= Shanti Sena =

Gandhi's peace army & related groups

The Shanti Sena or "Peace army" was made up of Gandhi's non-violent followers in India.

Other movements have developed, inspired by this one, sometimes also using the name used by Gandhi's group. These may include World Peace Brigade, Nonviolent Peaceforce, Swaraj Peeth, Peace Brigades International and participants in the Rainbow Gathering, and have served as a basis for the practice of Third Party Non-violent Intervention.

"Shanti Sena" is a term coined by Gandhi when he conceptualized a nonviolent volunteer peacekeeping program dedicated to minimizing communal violence within the Indian populace. The words "Shanti" and "Sena" both come from Sanskrit. "Shanti" means peace and "sena" means army, or a drilled band of men. The word "sena" has been criticized for its connection to militarism, but for Gandhi, it had strong metaphorical and spiritual qualities connected to its use in the Hindu vedas.

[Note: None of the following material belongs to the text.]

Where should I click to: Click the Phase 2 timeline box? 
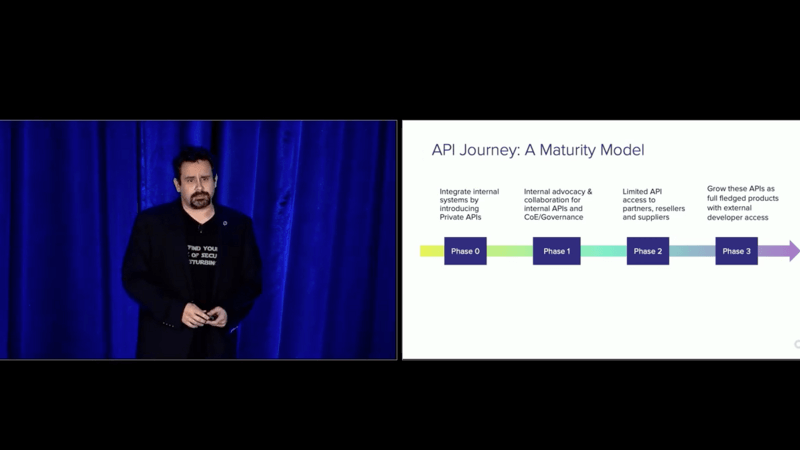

In the aftermath of the Gandhian era, Shanti Sena has appeared in various incarnations. Two Gandhian followers developed separate groups based on their interpretations of it: Vinoba Bhave established a Shanti Sena that prioritized Gandhi's spiritual approach towards the program, while Jayaprakash Narayan established a program that focused more on the political motivations of the program. The Shanti Sena program also became institutionalized into India's Gandhigram Rural University, where it was incorporated into the university's constitution. Currently Shanti Sena is also very active in Sri Lanka as a part of the organization Sarvodaya.